This study successfully develops a method to estimate olive tree density within a plot using only Sentinel-2 images, despite their relatively low resolution. The proposed approach is particularly useful in situations where high-resolution orthophotos are unavailable for accurate tree counting, primarily due to budget constraints that prevent periodic flights.

The method is suitable for applications where absolute precision is not required, allowing for a margin of error below 15.04 trees per hectare (ol/ha). This makes it a viable solution for agencies and organisations that need annual olive density estimates, especially in situations where plots with densities of over 300 ol/ha need to be distinguished, as is the case for certain administrative subsidies managed in Extremadura, Spain.

Although this study focuses on olive groves, the approach could potentially be extrapolated to other types of fruit trees, forest masses, or woodlands, where tree identification and counting follow similar patterns and where the plantations and trees are clearly separated from each other, as is typically observed in traditional or intensive olive plantation systems. In these types of plantations, the trees are arranged in an orderly manner with sufficient spacing between them, ensuring that each tree can be individually distinguished. The novelty of this work lies in the first-time application of Sentinel-2 data and Random Forest Regression to estimate olive tree density at the plot level. Previous studies have focused on broader tasks, such as crop classification or vegetation health monitoring, but not on tree density estimation for specific crops. This targeted practical application addresses a relevant real-world gap. Additionally, this method provides an efficient alternative for performing this procedure annually without relying on orthophoto flights.

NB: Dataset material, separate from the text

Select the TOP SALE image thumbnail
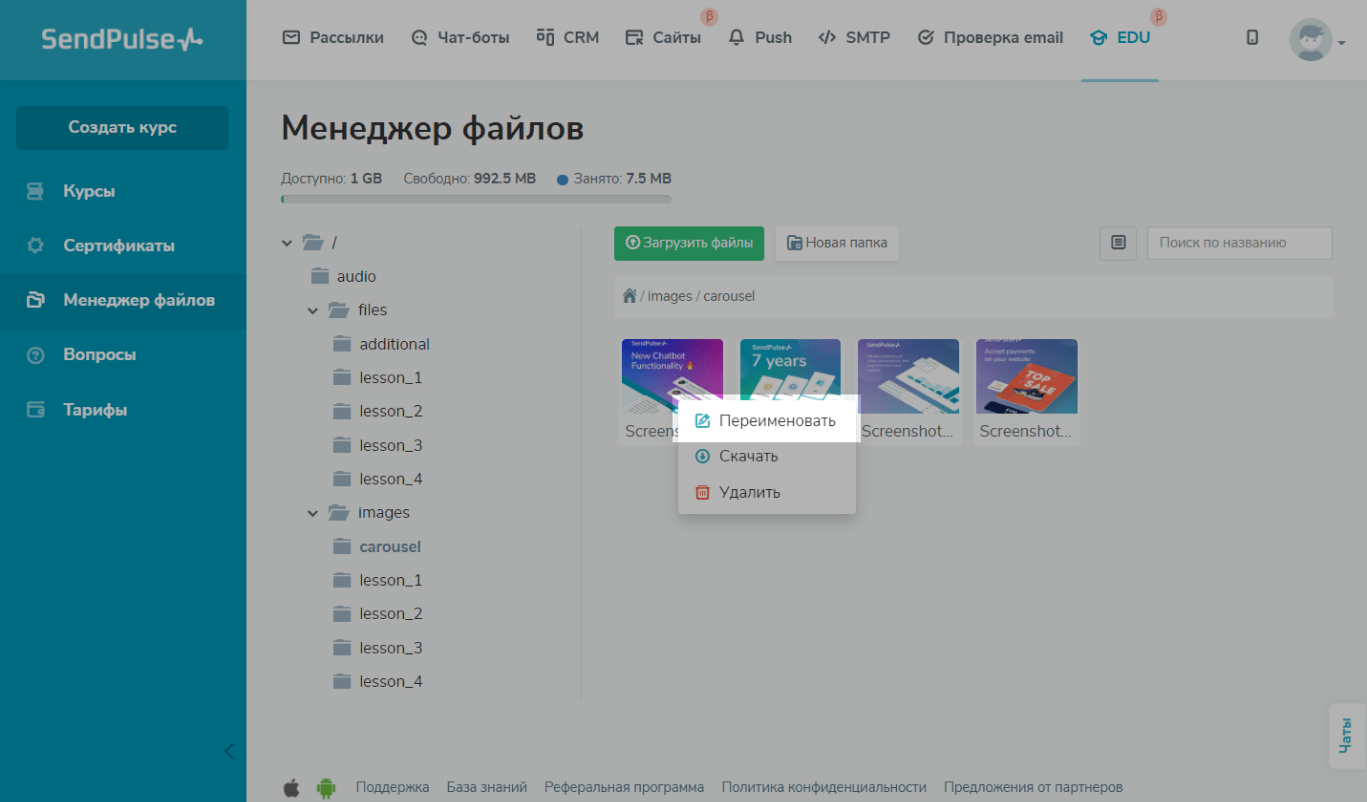pyautogui.click(x=1026, y=376)
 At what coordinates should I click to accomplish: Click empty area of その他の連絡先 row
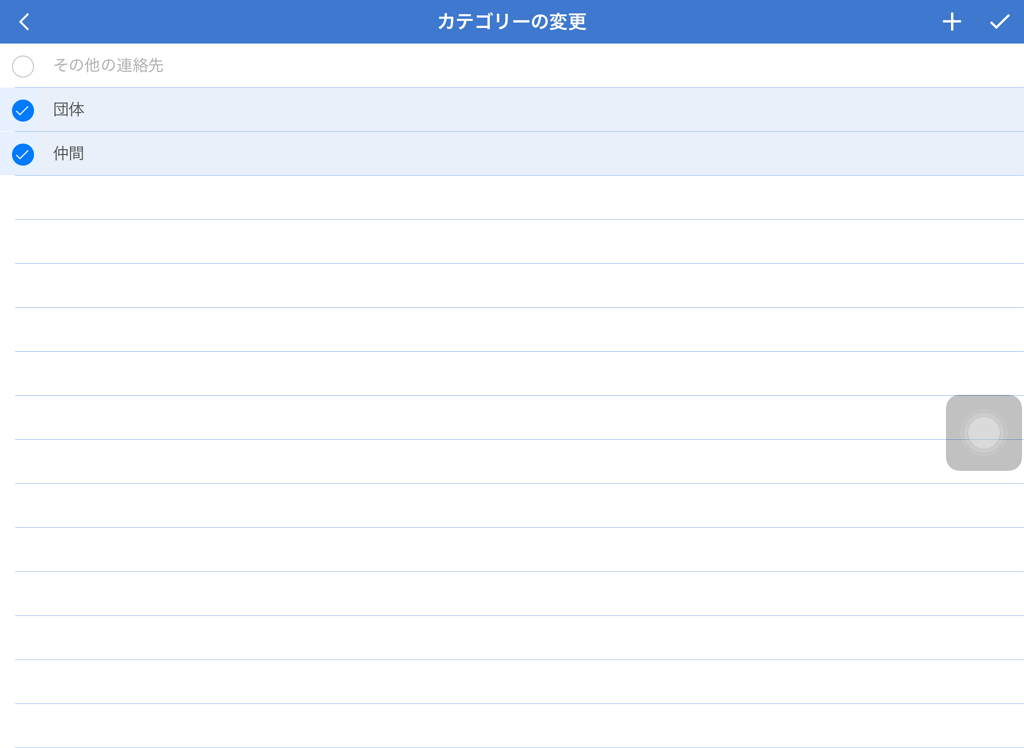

It is important to note that the primary goal of this study was to establish a relationship between the satellite image data of olive plots and the actual density of these plots, rather than experimentally identifying the most suitable algorithms to achieve this. While the technique employed, RFR, successfully achieved highly suitable values, other algorithms should be tested if the objective is to achieve possible improvements, such as having lower error deviations.

We have clarified that the method presented in this study is specifically designed for traditional and intensive plantations, where the orderly distribution of olive trees allows for effective tree detection using YOLOv7 applied to orthophotos. However, the method’s performance is not directly transferable to super-intensive plantations (hedgerows) or plots with irregularly spaced trees. To apply the methodology to such scenarios, significant adaptations would be required, including the use of segmentation algorithms to address overlapping crowns and denser planting patterns.

It must also be recognised that the experimentation carried out in this study is deliberately focused on a specific and partial case: olive groves in traditional and intensive plantation systems within the Extremadura region. While this provides strong evidence for the method’s efficacy in such contexts, it is only the beginning of its potential applications. Future research could explore its broader utility across diverse agricultural systems and environmental scenarios.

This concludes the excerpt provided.